So the psalmist envisions a day when even people whom socio-economic realities now often divide will be united in their praise to the Lord.  Whether people are now poor or wealthy, some day the Spirit will unite them in worshiping God.  The psalmist eagerly anticipates a time when even those who now “go down to the dust,” perhaps to kneel before powerful oppressors, will also someday kneel instead before the Lord of heaven and earth.

In fact, asserts the psalmist, someday even those who can’t “keep themselves alive,” the dying, will kneel before the Holy One.  James Mays notes how striking such an assertion is.  After all, in the psalmist’s world those who are dead don’t praise the Lord.  So while verse 29 doesn’t refer to those who are already dead as praising the Lord, it’s worth noting it does assert that someday the dying will also recognize they belong to the Lord.

Another striking feature of the scope of the praise to God that the psalmist envisions is her inclusion of “the rich of the earth.”  This is a kind of reversal of expectations.  After all, the Scriptures often warn those who are now wealthy, especially people who have unjustly gained their wealth, will someday forfeit it.  In Psalm 22, however, the psalmist insists that God is so generous that even “the rich of the earth will feast and worship.”

The ripples of praise spread so far across God’s world that they even extend into the unknown future.  After all, the psalmist asserts “posterity” will serve the Lord.  “Future generations will be told about the Lord.”  In fact, even those who are not yet born will be told about the Lord.  It’s a striking assertion that’s made by a psalmist who’s not even sure she’ll live to see another day.  It’s almost as if she insists that no matter what happens to her personally, the praise she has offered will spread across the world.

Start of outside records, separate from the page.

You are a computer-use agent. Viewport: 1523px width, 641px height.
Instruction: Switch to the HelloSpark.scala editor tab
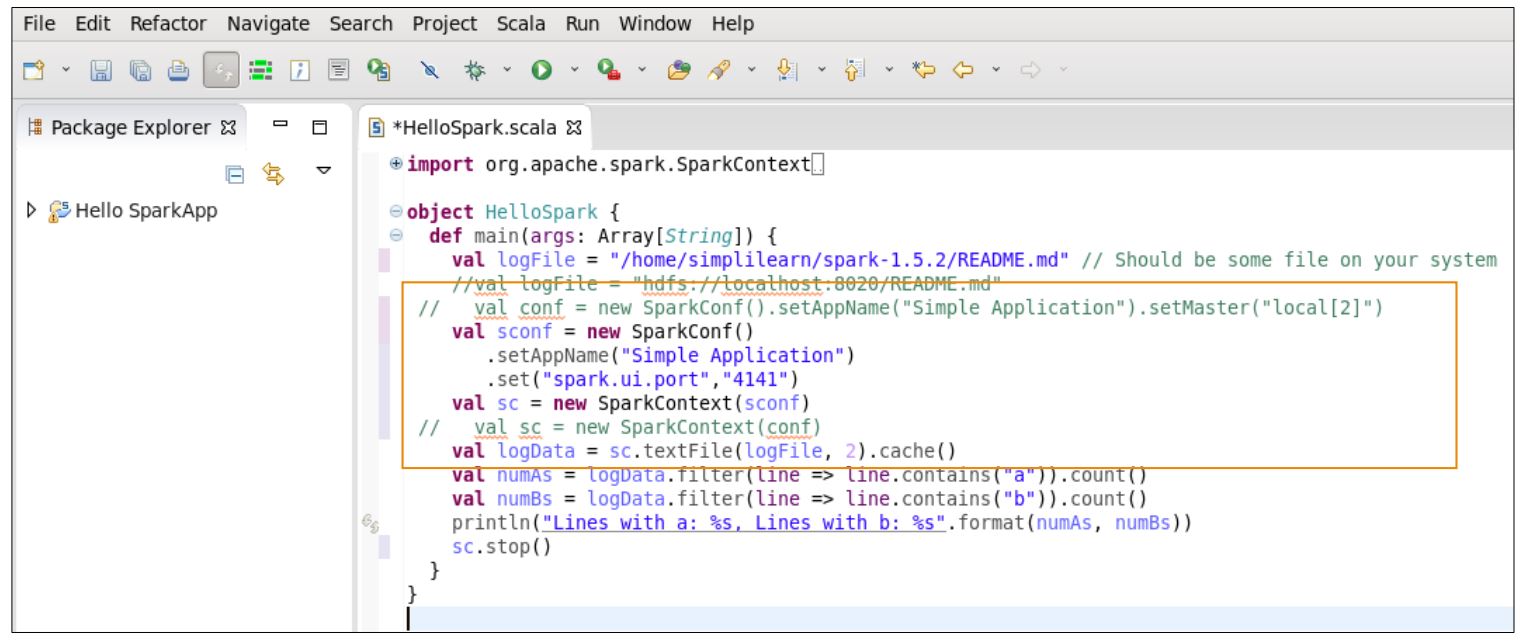click(470, 128)
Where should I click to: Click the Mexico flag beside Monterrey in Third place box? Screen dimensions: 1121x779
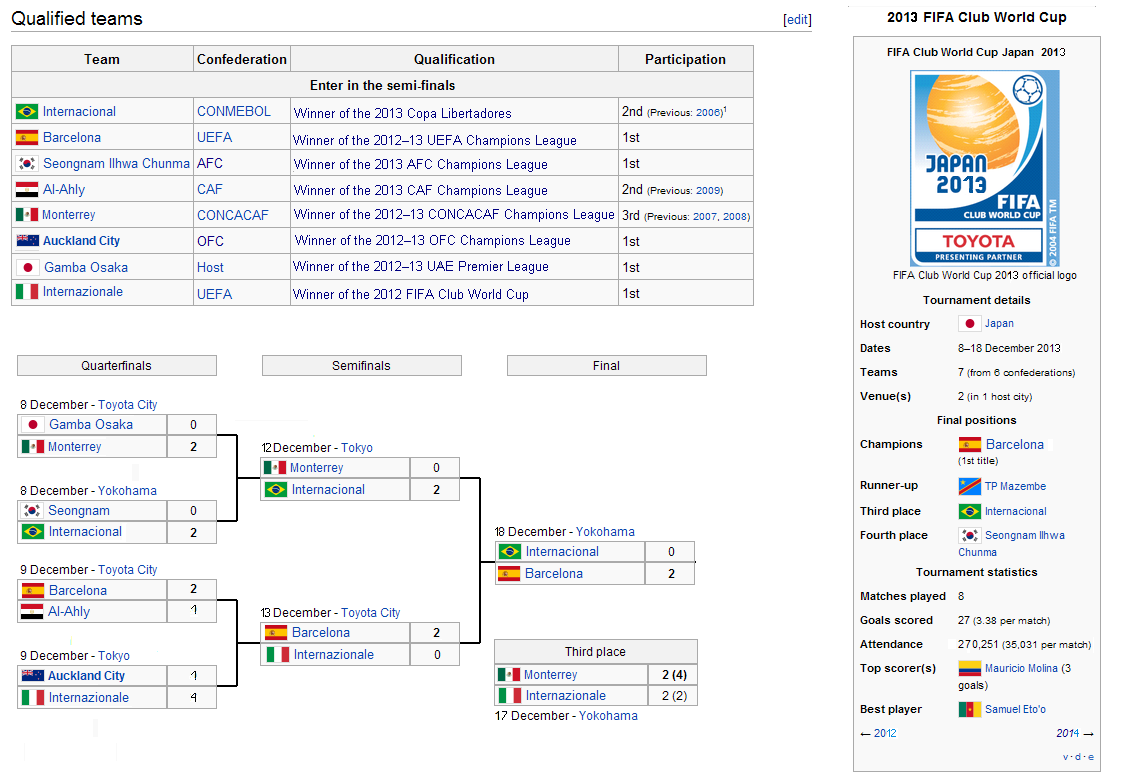pyautogui.click(x=509, y=675)
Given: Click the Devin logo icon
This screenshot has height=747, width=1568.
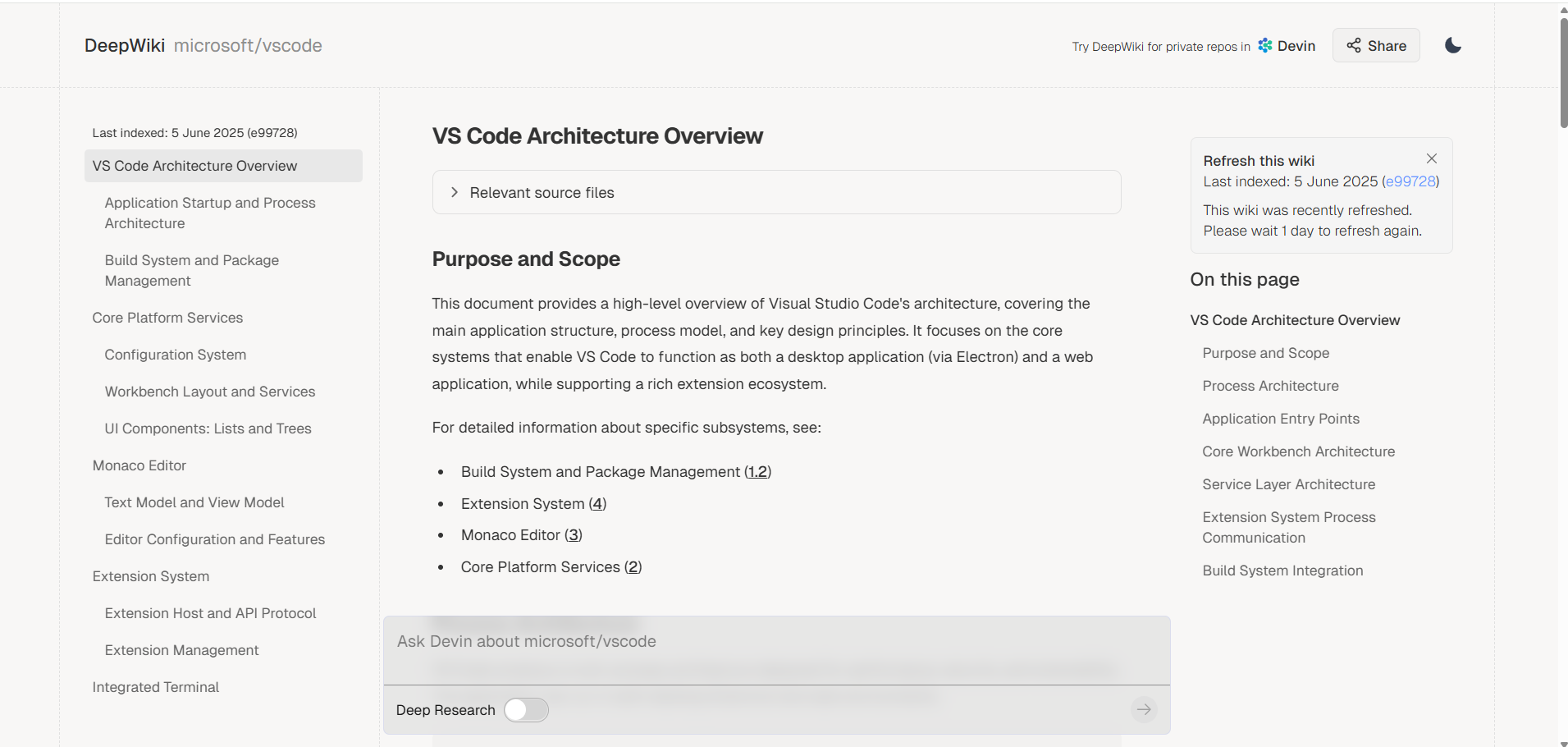Looking at the screenshot, I should pyautogui.click(x=1265, y=45).
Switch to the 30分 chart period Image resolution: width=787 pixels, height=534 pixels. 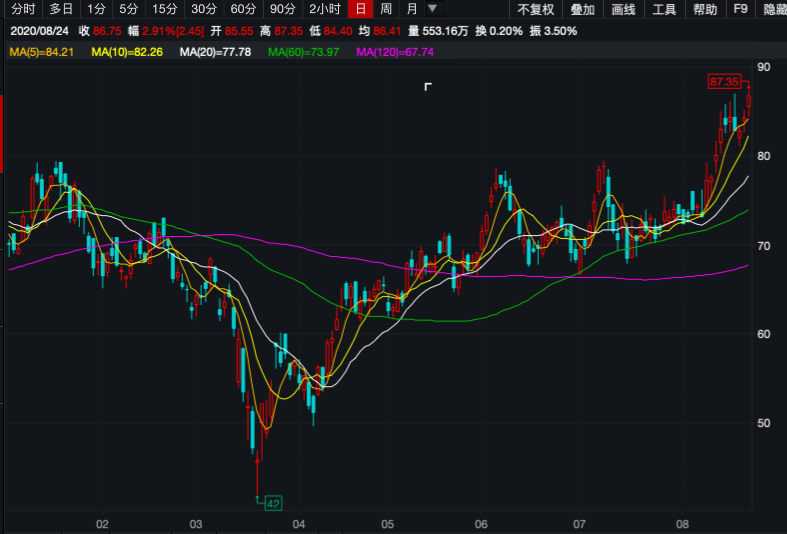pos(203,10)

Particularly in the light of Jesus’ resurrection from the dead, Psalm 22 expresses an eschatological vision.  It invites worshipers to envision the day when, in Jesus Christ, people from everywhere and every circumstance will come to worship the Lord.  Through the work of the Holy Spirit, people from every corner of the world and setting are already coming to faith in the risen and ascended Jesus Christ.  Yet preachers and teachers also remember that the full realization of Psalm 22:25-31’s vision awaits the new creation where, by God’s grace, rich and poor, young and old will join in praise to the Lord.

In the meantime preachers and teachers of Psalm 22 may wish to reflect with hearers on Psalm 22’s implied ethics.  As God’s kingdom comes, they may want to ask who fill feed “the poor” so that they may now “eat and be satisfied”?  Who will work to do all that they can to see that the “ends of the earth” come to “remember and turn to the Lord”?  Who will tell “future generations” and “a people yet unborn” about the Lord of heaven and earth?

Illustration

In 2011 the Pew Forum released the results of a study of the size and distribution of global Christianity.  It reported the number of Christians worldwide had quadrupled in the past 100 years.  But since the world’s overall population also grew rapidly, Christians make up about the same proportion of the world’s population today as it did a century ago.

The share of the population that is Christian in sub-Saharan Africa climbed from 9% in 1910 to 63% is 2010.  In the Asia-Pacific region it rose from 3% to 7%.  Indonesia, a Muslim-majority country, is now home to more Christians than all 20 countries in the Middle East-North Africa region combined.

Nigeria now has more than twice as many Protestants (broadly defined to include Anglicans and independent churches) as Germany, the birthplace of the Protestant Reformation.  Brazil has more than twice as many Roman Catholics as Italy.